The number of new COVID cases on the North Shore has increased this week.
There were 64 new cases of COVID-19 on the North Shore in the past week – 24 more than the number reported last week.
Between Nov. 14 and 20 there were 44 cases in North Vancouver and 20 in West Vancouver, according to information released by B.C.’s Centre for Disease Control.
Data from the B.C. CDC shows rates of new infections are up in most areas of the North Shore this week, except for Bowen Island/Lions Bay where rates have come down. Rates were highest in the lower part of West Vancouver and western area of the District of North Vancouver at eight daily cases per 100,000.
Positivity rates for COVID-19 tests on the North Shore were highest in West Vancouver at between five and seven per cent.
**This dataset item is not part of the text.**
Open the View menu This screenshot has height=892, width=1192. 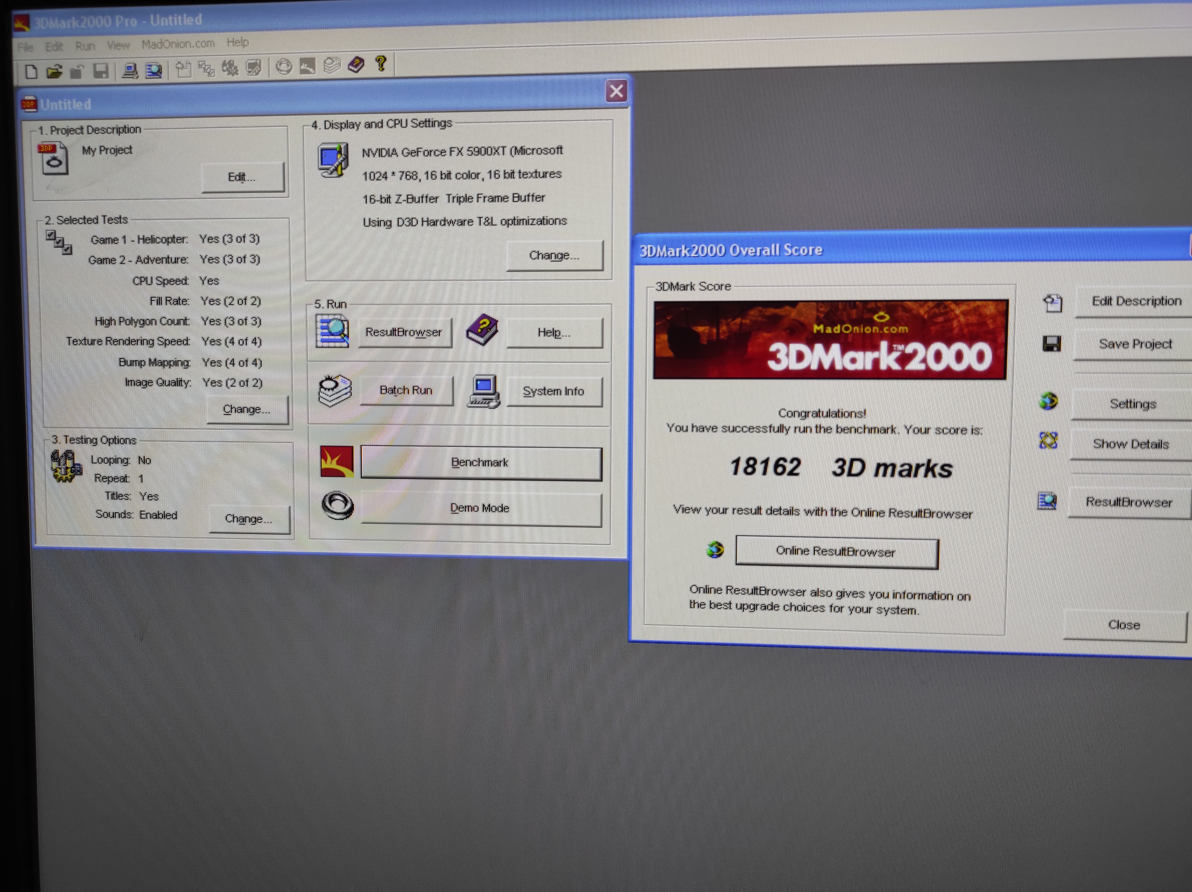click(x=118, y=45)
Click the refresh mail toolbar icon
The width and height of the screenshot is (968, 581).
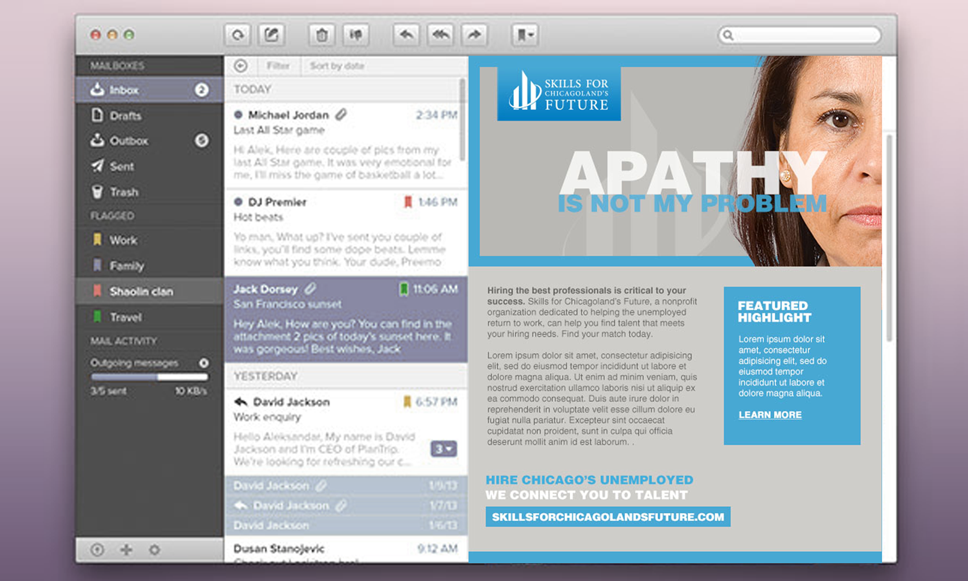point(237,35)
Positivity rates were between one and four percent in most areas of the North Shore.
Rates of vaccination on the North Shore are mostly static, with between 91 and 95 per cent of people over 12 already having received one dose and between 89 and 93 per cent of those fully vaccinated as of Nov. 23.
Between 89 and 93 per cent of teens between 12 and 17 are fully vaccinated on the North Shore while between 86 and 93 per cent of adults between 18 and 49 have received both shots. Rates of vaccination remain highest in adults over 50 with between 90 and 92 per cent fully vaccinated.
Provincially, 322 new cases of COVID-19 were reported Wednesday. A total of 318 were hospitalized with the virus and 109 people were in intensive care in hospital.
The outbreak at Amica’s Edgemont seniors home in North Vancouver has also been declared over in the past week.
In the past two weeks about 61 per cent of hospitalizations in the province from COVID were among people who were not vaccinated.
The province has announced a vaccine rollout for children five to 11 will start at clinics in B.C. next week, following recent approval of a children’s vaccine from Health Canada. Invitations are expected to go out to families who have registered their children starting Nov. 29.
Last week, Dr. Bonnie Henry, the province’s medical health officer, also reported B.C. has reported its first case of a sub-strain of the Delta variant AY4.2 in a Fraser Valley family. That sub-strain of the virus was first identified in the U.K. and is thought to be more transmissible than the “regular” Delta strain.